Gym Workout 1 (easier)
- Warm up: 5 minutes on elliptical (level 5 incline and level 5 resistance) followed by 5 minute intervals on an upright exercise bike (1 minute under 60rpm; 1 minute over 90rpm and keep swapping for 5 minutes – resistance level 3-6 to suit you)
- Squat – Bicep Curl – Stand – Press; 2 x 12 reps: This move requires dumbbells and can be done with or without a plyo box – I started with 2kg dumbbells. You start by doing a classic squat (onto the plyo box if using), then bicep curling whilst in squat position, move to standing with arms still curled, then into the dumbbell press.
- Plyo push-ups; 2 x 12 reps: this is pretty simple. Using the plyo box, balancing on your knees rather than your feet, keeping your ass tucked in and your shoulders back, you do push-ups. The further out your knees are from the box, the harder the push-ups will be.
- TRX Inverted Row; 2 x 12 reps: I don’t think every gym has a TRX area but if not, you can do an alternative Inverted Row pretty much anywhere as long as you can find something to support your weight with enough space to allow for the movement. Click here for more information.
- Leg Curl machine; 2 x 12 reps: I started using this machine on 11kg I think but choose a weight to suit your ability.
- Hip Abduction; 2 x 12 reps: This is pushing the legs from the middle outwards. Choose a weight that works for you.
- Hip Adduction; 2 x 12 reps: This is pushing the legs from the outside to the middle. Choose a weight that works from you
- Stretch to cool down
Gym Workout 2 (harder)
- Warm up: 10-15 minutes on the elliptical (level 5 incline and level 5 resistance) or the rowing machine (level 5 resistance); it’s a good idea to alternate on each gym day.
- Assisted Pull Up; 3 x 12 reps: This is a machine based work out – please ask a member of staff to help you if it’s your first time using it. My starting weight is 45.5kg on this machine.
- SUPER SET – Leg curl machine then Jump lunge; 3 x 12 reps each: So, I’m introducing super sets in this workout routine. Start on the leg curl machine, do your 1st set of reps and then standing in front of the leg curl machine (so nobody steals it and messes up your set) start your jump lunges. Repeat for 3 sets.
- SUPER SET – Leg extension machine then Jump squats; 3 x 12 reps of each: Again, start on the leg extension machine and do your first set of reps, go in front of the machine and do your first set of jump squat reps and repeat until you’ve done 3 sets.
- Bicep curl; 3 x 15 reps: I do this using the pulley frame and use the bar attachment on 11kg weight. You want it on the lowest position on the frame then you pick up the bar from the floor and start with your arms locked at your side in a 90 degree angle and curl upwards to your chest. Repeat.

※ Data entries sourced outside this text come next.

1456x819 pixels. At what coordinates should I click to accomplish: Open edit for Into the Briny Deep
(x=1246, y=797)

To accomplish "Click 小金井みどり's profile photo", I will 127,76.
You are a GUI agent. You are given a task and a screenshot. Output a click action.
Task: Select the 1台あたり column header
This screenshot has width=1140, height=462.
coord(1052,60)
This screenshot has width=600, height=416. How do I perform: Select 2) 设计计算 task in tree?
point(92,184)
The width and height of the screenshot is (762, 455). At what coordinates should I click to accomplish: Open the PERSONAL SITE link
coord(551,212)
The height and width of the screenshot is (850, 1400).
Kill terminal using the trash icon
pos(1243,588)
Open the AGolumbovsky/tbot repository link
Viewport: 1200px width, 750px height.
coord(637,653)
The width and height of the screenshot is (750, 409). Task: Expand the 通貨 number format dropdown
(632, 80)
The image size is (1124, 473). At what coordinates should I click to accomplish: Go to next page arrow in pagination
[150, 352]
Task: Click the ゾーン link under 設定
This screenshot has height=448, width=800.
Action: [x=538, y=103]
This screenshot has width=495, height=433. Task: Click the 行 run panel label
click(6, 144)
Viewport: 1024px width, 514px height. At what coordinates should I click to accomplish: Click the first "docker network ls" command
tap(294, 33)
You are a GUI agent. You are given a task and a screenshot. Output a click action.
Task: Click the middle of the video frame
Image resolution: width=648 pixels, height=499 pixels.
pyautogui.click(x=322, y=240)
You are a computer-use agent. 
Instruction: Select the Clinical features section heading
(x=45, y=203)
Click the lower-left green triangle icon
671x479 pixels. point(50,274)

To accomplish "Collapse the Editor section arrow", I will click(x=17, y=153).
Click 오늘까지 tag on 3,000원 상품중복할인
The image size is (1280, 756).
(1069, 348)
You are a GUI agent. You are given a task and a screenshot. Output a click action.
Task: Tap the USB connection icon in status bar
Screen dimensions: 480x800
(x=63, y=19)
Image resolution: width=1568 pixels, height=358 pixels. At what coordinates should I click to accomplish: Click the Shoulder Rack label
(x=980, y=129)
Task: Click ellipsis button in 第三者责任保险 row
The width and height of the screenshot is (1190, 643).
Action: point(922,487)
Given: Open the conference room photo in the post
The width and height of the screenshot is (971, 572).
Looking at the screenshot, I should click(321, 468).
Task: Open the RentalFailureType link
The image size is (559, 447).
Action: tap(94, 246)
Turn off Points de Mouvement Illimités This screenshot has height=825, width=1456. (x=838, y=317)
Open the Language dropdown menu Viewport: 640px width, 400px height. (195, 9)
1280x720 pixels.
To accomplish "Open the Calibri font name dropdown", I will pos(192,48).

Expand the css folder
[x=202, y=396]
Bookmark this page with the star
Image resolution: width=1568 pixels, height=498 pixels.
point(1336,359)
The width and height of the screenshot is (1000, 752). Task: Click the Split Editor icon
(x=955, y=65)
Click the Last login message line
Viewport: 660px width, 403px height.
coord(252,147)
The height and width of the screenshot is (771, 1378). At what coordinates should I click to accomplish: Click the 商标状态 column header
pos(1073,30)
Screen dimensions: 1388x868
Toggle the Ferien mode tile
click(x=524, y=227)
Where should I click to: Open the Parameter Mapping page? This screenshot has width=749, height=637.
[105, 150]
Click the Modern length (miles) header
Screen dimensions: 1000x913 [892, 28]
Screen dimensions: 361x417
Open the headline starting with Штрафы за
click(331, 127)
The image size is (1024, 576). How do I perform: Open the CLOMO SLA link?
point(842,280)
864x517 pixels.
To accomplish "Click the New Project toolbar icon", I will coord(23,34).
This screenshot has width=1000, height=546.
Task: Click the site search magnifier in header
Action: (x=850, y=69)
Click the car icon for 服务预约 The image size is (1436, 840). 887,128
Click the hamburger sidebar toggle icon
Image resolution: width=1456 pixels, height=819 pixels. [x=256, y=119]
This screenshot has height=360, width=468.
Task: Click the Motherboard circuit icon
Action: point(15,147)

- Tricep rope pull; 3 x 15 reps: On the same frame, take off the bar and replace with the rope attachment and change to the high pulley position. Grab the rope with both hands on either side, palms facing each other. Again, start with arms holding the rope at around a 90 degree angle, and pull down towards your hips. Repeat.
- Pectoral fly machine; 3 x 12 reps: The machine is self-explanatory but ask a member of staff to help you if you’ve never used it before.
- Shoulder press with dumbbells: A simple movement starting by holding the dumbbells up whilst your arms are bent at your shoulders (should look almost like a U shape with your head in the middle) and pushing up until your arms are straight. It’s a great idea to look in the mirror when you’re doing this so you can see your form.
- Upright exercise bike; 10-15 minutes: This is the end of your workout, the last bit of cardio before you cool down. Resistance level 5.
- Stretch to cool down
If you’re not sure about any of these moves, a quick search on Google or YouTube will enlighten you. You can also find stretches and cool down stretches the same way. Again, speak to a member of staff before using any equipment you’re not familiar with and you want a weight that is a challenge but not outright painful.